Please fast forward with me nearly 48 years to our current time and the Gulf of Mexico Oil Spill crisis. Ironically, the geographical focal points then and now are not too far apart. The potential end game is not nuclear war or fragile peace, but the livelihood of millions, the future of the environment and our economic stability do hang in the proverbial balance.
Now, in contrast to listening to the small family radio in 1962, we are bombarded with newscasts about this event. It was soon clear to me that the BP executives were living in denial or just hoping the fairy godmother would come down and clean the whole mess up.
And then, when President Obama declared crudely that he was going to find out whose a** to kick, I told my family that “There is certainly a dearth of leadership in this mess.” Leadership is all about consulting the best and brightest, having the courage to exert intellectual honesty, and finding solutions, not laying blame. I just didn’t see that happening anywhere.
A few weeks later, I was pleased to hear that I was not alone in my thinking.
On June 10th, I read an op-ed piece in the USA Today, where Mitt Romney came to precisely the same conclusion.
Has it come to this again? The president is meeting with his oil spill experts, he crudely tells us, so that he knows “whose ass to kick.” We have become accustomed to his management style — target a scapegoat, assign blame and go on the attack. To win health care legislation, he vilified insurance executives; to escape bankruptcy law for General Motors, he demonized senior lenders; to take the focus from the excesses of government, he castigated business meetings in Las Vegas; and to deflect responsibility for the deepening and lengthening downturn, he blames Wall Street and George W. Bush. But what may make good politics does not make good leadership. And when a crisis is upon us, America wants a leader, not a politician.

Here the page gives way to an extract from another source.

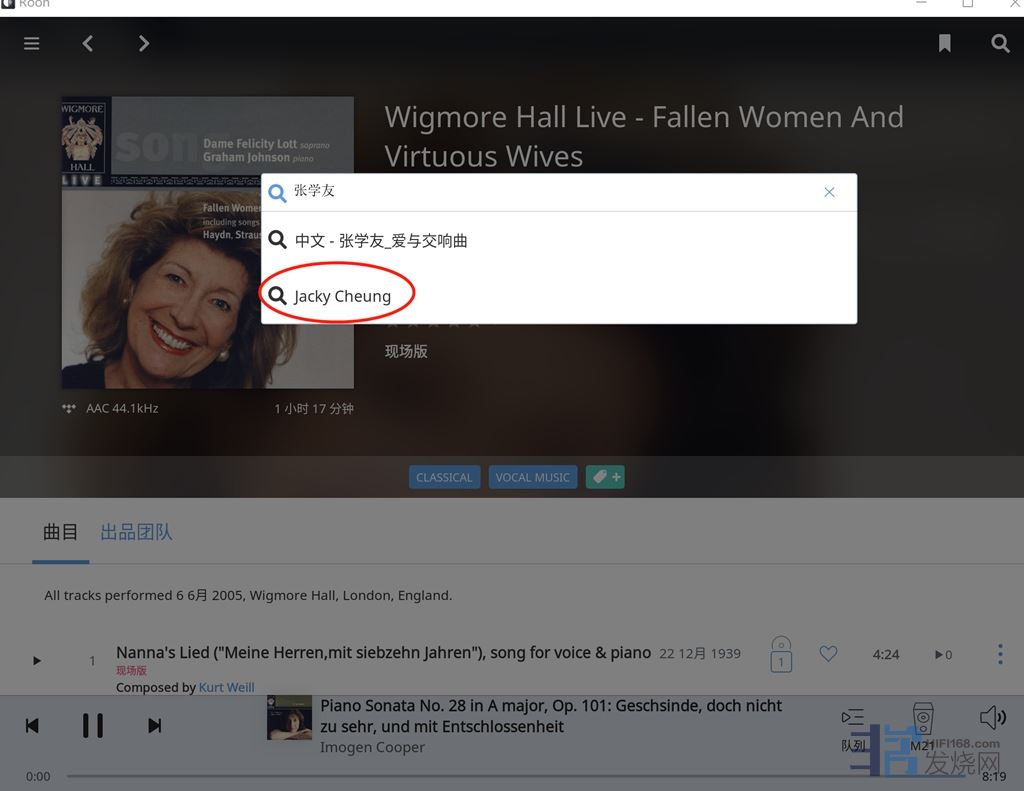
Task: Switch to the 出品团队 tab
Action: (x=136, y=532)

Mr. Romney went on to give several examples of excellent leadership – across the spectrum of political persuasion:
We saw leadership on Sept. 11, 2001. Then as now, black billows seemed to come from the center of the earth. Lives had been lost. The environmental impact was immeasurable. The looming economic impact from lost tourism was incalculable. Into the crisis walked Rudy Giuliani. While that was an incomparable human tragedy, how the mayor led New York City to recover is a useful model for the president. …
In a crisis, the leader must gather the experts — federal, state, local, public and private — not to discover who is to blame but to secure their active and continuous involvement until the crisis is resolved. There is extraordinary power inherent in an assembly of brilliant people guided by an able leader. In virtually every historic national crisis, our most effective leaders gathered the best minds they could find — consider the Founders in Philadelphia, Lincoln with his “Team of Rivals,” Roosevelt with scientists and generals seeking to end World War II, Kennedy with the “Best and Brightest” confronting the Cuban missile crisis.
There are certainly a lot of smart people available – from industry, academia, government and the general public. There is no dearth of ideas, but there is a real dearth of leadership at the helm.
But even a gathering of experts won’t accomplish much unless a skilled leader uses their perspective to guide the recovery. So far, it has been the CEO of BP who has been managing the oil spill in the Gulf of Mexico. The president surely can’t rely on BP — its track record is suspect at best: Its management of this crisis has been characterized by obfuscation and lack of preparation. And BP’s responsibilities to its shareholders conflict with the greater responsibility to the nation and to the planet.
Battling the oil crisis might not be the “change” that was high on the President’s agenda, but Murphy’s Law still reigns, bad things do happen, and we need leadership to lead us out of this big black hole.
The president must personally lead the effort to solve the crisis. He cannot delegate this quintessential responsibility of his presidency in the way he delegated the stimulus bill, the cap-and-trade bill and the health care bill. It may be an instance of learning on the job, but it is a job only he can do.
Kennedy was a young man; many of those he gathered around him were young, but youth didn’t stand in the way of purposeful action. In times of crises, we don’t need excuses; we need results.
The president can learn a good deal from the crisis leadership of men and women in government and in business. Giuliani is a notable example, but so too are Washington, Adams, Lincoln, Roosevelt, Eisenhower, Reagan and Kennedy. In a time of national crisis, we look to our president to acknowledge, as Harry Truman did, that it is at his desk where the buck stops.
This is not just a political issue. It is an issue of capability, credibility, motivation and decisive action. It is not about placing blame. There is plenty of that to spread around when the time comes. Genuine leaders rise above faults they and others always have, and learn, like Kennedy, to marshal the best and brightest, listen to what they have to say, act decisively, and stick to their guns. Then, and only then, will we be ok.